## Task instructions
For this exercise, output exactly and only the lines running from the one with "Open the settings gear icon" through the final line of the data below, without pictures.

BEGIN Supplied information

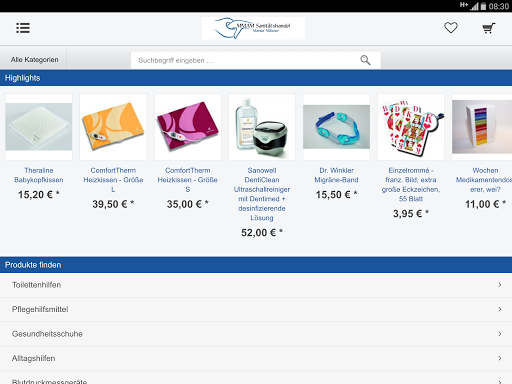Open Blutdruckmessgeräte category row
This screenshot has height=384, width=512.
[256, 378]
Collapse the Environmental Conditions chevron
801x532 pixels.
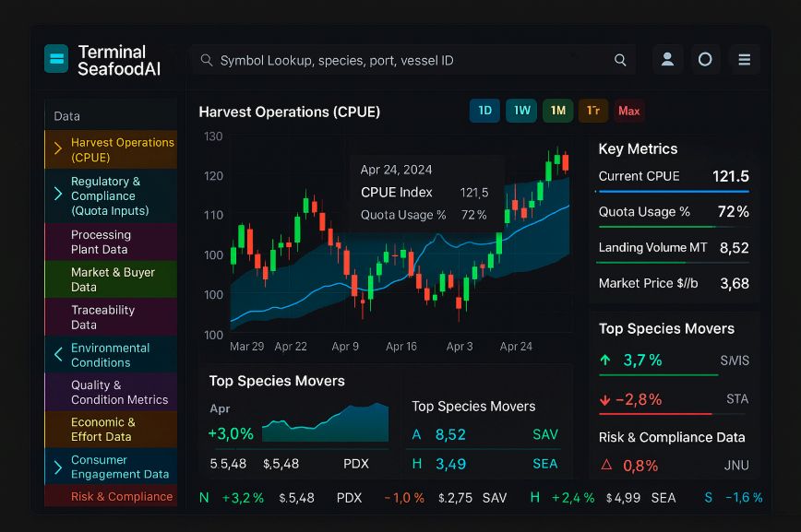tap(58, 354)
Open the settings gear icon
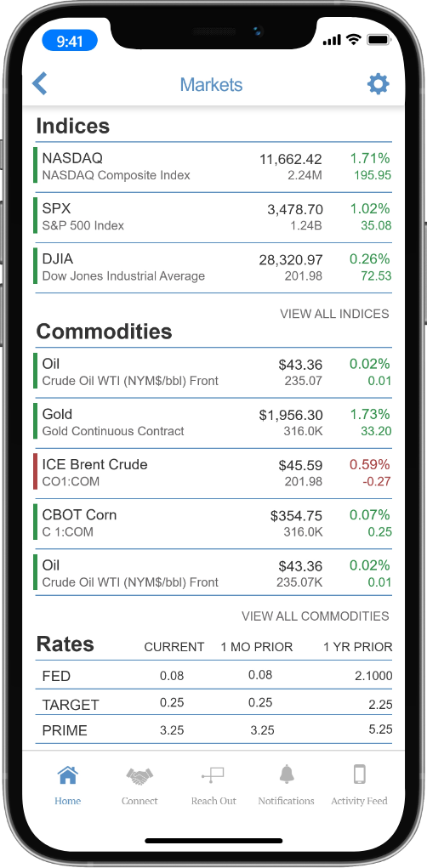 [379, 84]
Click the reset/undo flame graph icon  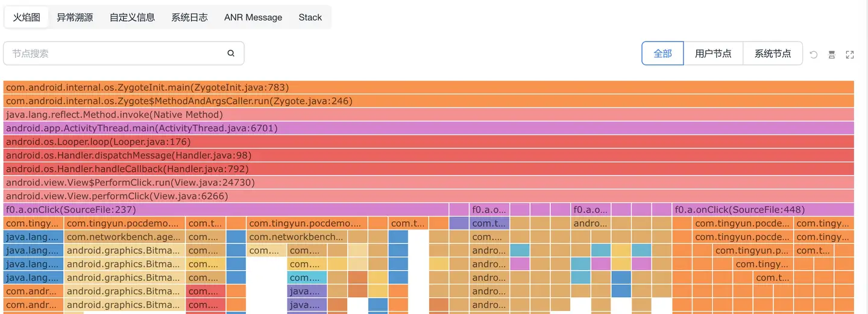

END Supplied information

## Written response
Open the settings gear icon
 [379, 84]
Click the reset/undo flame graph icon  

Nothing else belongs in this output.